# START OF DATA RECORDS

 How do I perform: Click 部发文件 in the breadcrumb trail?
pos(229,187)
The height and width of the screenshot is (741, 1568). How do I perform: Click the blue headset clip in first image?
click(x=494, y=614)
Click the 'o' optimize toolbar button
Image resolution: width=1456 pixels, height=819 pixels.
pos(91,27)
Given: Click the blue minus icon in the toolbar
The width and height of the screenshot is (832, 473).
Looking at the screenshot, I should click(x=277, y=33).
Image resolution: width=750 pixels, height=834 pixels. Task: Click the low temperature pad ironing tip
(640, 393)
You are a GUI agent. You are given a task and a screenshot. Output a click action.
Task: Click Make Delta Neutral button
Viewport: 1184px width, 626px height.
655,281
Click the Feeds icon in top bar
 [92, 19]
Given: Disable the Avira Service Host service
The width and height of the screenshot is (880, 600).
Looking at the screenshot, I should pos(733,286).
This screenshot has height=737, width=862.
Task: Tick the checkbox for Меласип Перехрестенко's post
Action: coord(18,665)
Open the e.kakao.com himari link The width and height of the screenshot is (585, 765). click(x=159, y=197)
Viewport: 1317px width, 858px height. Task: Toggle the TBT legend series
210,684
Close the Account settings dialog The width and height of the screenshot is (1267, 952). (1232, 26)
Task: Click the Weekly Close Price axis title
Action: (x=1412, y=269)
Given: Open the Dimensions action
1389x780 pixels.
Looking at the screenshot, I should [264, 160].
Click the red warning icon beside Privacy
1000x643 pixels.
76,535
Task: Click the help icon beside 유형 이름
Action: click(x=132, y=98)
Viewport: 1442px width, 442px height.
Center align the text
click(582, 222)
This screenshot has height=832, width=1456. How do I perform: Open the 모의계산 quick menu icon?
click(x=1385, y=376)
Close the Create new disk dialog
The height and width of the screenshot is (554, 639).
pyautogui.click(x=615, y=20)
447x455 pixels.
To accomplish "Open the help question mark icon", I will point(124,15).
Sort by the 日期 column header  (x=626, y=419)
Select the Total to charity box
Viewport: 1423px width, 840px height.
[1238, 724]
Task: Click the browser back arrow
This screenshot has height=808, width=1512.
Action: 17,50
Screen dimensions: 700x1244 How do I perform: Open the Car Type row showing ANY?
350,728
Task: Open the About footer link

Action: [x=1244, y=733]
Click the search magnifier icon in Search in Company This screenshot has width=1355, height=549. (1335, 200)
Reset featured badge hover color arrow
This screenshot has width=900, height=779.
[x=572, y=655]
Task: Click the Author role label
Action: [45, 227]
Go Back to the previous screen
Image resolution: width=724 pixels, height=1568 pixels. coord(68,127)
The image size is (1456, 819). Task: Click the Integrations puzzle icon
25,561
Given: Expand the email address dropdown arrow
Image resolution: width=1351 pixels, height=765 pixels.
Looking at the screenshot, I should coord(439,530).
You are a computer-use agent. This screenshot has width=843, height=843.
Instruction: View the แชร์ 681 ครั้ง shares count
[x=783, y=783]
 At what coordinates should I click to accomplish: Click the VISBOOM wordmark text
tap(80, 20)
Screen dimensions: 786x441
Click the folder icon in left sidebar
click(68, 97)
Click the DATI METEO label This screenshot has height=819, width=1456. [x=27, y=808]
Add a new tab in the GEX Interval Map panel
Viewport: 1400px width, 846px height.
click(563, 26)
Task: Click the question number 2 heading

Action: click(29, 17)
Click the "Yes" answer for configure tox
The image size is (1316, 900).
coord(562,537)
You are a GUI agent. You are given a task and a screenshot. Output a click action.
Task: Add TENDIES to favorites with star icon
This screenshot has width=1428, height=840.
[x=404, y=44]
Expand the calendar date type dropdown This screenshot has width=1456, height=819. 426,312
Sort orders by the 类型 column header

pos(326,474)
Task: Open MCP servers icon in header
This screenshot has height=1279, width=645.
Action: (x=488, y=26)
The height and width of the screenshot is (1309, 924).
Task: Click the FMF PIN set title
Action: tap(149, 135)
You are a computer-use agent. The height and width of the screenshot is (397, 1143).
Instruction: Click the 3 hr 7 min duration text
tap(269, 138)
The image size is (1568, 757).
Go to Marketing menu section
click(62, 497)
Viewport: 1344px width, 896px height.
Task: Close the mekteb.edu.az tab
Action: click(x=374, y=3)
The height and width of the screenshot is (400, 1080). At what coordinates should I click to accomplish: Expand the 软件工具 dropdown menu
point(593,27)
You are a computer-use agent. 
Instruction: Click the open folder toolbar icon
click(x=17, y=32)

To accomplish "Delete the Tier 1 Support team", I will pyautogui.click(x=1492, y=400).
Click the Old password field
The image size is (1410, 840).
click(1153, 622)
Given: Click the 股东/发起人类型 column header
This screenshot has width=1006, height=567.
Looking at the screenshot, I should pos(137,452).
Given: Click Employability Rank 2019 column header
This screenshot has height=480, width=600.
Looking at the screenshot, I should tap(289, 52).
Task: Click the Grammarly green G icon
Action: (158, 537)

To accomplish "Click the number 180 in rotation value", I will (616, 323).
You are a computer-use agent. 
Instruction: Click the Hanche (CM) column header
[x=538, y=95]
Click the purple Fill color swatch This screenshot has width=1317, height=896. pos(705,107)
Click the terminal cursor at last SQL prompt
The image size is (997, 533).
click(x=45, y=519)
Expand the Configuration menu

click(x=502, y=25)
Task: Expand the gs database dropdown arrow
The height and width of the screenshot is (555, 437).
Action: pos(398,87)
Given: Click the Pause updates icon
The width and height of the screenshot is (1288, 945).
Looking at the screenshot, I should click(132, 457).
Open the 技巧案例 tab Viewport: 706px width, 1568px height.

# END OF DATA RECORDS

> [THE TASK]
Swap every "Given:" in the listing for "Instruction:" and give the lines again with nothing else changed.

> [EXPECTED ANSWER]
 How do I perform: Click 部发文件 in the breadcrumb trail?
pos(229,187)
The height and width of the screenshot is (741, 1568). How do I perform: Click the blue headset clip in first image?
click(x=494, y=614)
Click the 'o' optimize toolbar button
Image resolution: width=1456 pixels, height=819 pixels.
pos(91,27)
Instruction: Click the blue minus icon in the toolbar
The width and height of the screenshot is (832, 473).
Looking at the screenshot, I should click(x=277, y=33).
Image resolution: width=750 pixels, height=834 pixels. Task: Click the low temperature pad ironing tip
(640, 393)
You are a GUI agent. You are given a task and a screenshot. Output a click action.
Task: Click Make Delta Neutral button
Viewport: 1184px width, 626px height.
655,281
Click the Feeds icon in top bar
 [92, 19]
Instruction: Disable the Avira Service Host service
The width and height of the screenshot is (880, 600).
Looking at the screenshot, I should pos(733,286).
This screenshot has height=737, width=862.
Task: Tick the checkbox for Меласип Перехрестенко's post
Action: coord(18,665)
Open the e.kakao.com himari link The width and height of the screenshot is (585, 765). click(x=159, y=197)
Viewport: 1317px width, 858px height. Task: Toggle the TBT legend series
210,684
Close the Account settings dialog The width and height of the screenshot is (1267, 952). (1232, 26)
Task: Click the Weekly Close Price axis title
Action: (x=1412, y=269)
Instruction: Open the Dimensions action
1389x780 pixels.
Looking at the screenshot, I should [264, 160].
Click the red warning icon beside Privacy
1000x643 pixels.
76,535
Task: Click the help icon beside 유형 이름
Action: click(x=132, y=98)
Viewport: 1442px width, 442px height.
Center align the text
click(582, 222)
This screenshot has height=832, width=1456. How do I perform: Open the 모의계산 quick menu icon?
click(x=1385, y=376)
Close the Create new disk dialog
The height and width of the screenshot is (554, 639).
pyautogui.click(x=615, y=20)
447x455 pixels.
To accomplish "Open the help question mark icon", I will point(124,15).
Sort by the 日期 column header  (x=626, y=419)
Select the Total to charity box
Viewport: 1423px width, 840px height.
[1238, 724]
Task: Click the browser back arrow
This screenshot has height=808, width=1512.
Action: 17,50
Screen dimensions: 700x1244 How do I perform: Open the Car Type row showing ANY?
350,728
Task: Open the About footer link

Action: [x=1244, y=733]
Click the search magnifier icon in Search in Company This screenshot has width=1355, height=549. (1335, 200)
Reset featured badge hover color arrow
This screenshot has width=900, height=779.
[x=572, y=655]
Task: Click the Author role label
Action: [45, 227]
Go Back to the previous screen
Image resolution: width=724 pixels, height=1568 pixels. coord(68,127)
The image size is (1456, 819). Task: Click the Integrations puzzle icon
25,561
Instruction: Expand the email address dropdown arrow
Image resolution: width=1351 pixels, height=765 pixels.
Looking at the screenshot, I should coord(439,530).
You are a computer-use agent. This screenshot has width=843, height=843.
Instruction: View the แชร์ 681 ครั้ง shares count
[x=783, y=783]
 At what coordinates should I click to accomplish: Click the VISBOOM wordmark text
tap(80, 20)
Screen dimensions: 786x441
Click the folder icon in left sidebar
click(68, 97)
Click the DATI METEO label This screenshot has height=819, width=1456. [x=27, y=808]
Add a new tab in the GEX Interval Map panel
Viewport: 1400px width, 846px height.
click(563, 26)
Task: Click the question number 2 heading

Action: click(29, 17)
Click the "Yes" answer for configure tox
The image size is (1316, 900).
coord(562,537)
You are a GUI agent. You are given a task and a screenshot. Output a click action.
Task: Add TENDIES to favorites with star icon
This screenshot has width=1428, height=840.
[x=404, y=44]
Expand the calendar date type dropdown This screenshot has width=1456, height=819. 426,312
Sort orders by the 类型 column header

pos(326,474)
Task: Open MCP servers icon in header
This screenshot has height=1279, width=645.
Action: (x=488, y=26)
The height and width of the screenshot is (1309, 924).
Task: Click the FMF PIN set title
Action: tap(149, 135)
You are a computer-use agent. The height and width of the screenshot is (397, 1143).
Instruction: Click the 3 hr 7 min duration text
tap(269, 138)
The image size is (1568, 757).
Go to Marketing menu section
click(62, 497)
Viewport: 1344px width, 896px height.
Task: Close the mekteb.edu.az tab
Action: click(x=374, y=3)
The height and width of the screenshot is (400, 1080). At what coordinates should I click to accomplish: Expand the 软件工具 dropdown menu
point(593,27)
You are a computer-use agent. 
Instruction: Click the open folder toolbar icon
click(x=17, y=32)

To accomplish "Delete the Tier 1 Support team", I will pyautogui.click(x=1492, y=400).
Click the Old password field
The image size is (1410, 840).
click(1153, 622)
Instruction: Click the 股东/发起人类型 column header
This screenshot has width=1006, height=567.
Looking at the screenshot, I should pos(137,452).
Instruction: Click Employability Rank 2019 column header
This screenshot has height=480, width=600.
Looking at the screenshot, I should tap(289, 52).
Task: Click the Grammarly green G icon
Action: (158, 537)

To accomplish "Click the number 180 in rotation value", I will (616, 323).
You are a computer-use agent. 
Instruction: Click the Hanche (CM) column header
[x=538, y=95]
Click the purple Fill color swatch This screenshot has width=1317, height=896. pos(705,107)
Click the terminal cursor at last SQL prompt
The image size is (997, 533).
click(x=45, y=519)
Expand the Configuration menu

click(x=502, y=25)
Task: Expand the gs database dropdown arrow
The height and width of the screenshot is (555, 437).
Action: pos(398,87)
Instruction: Click the Pause updates icon
The width and height of the screenshot is (1288, 945).
Looking at the screenshot, I should click(132, 457).
Open the 技巧案例 tab Viewport: 706px width, 1568px height.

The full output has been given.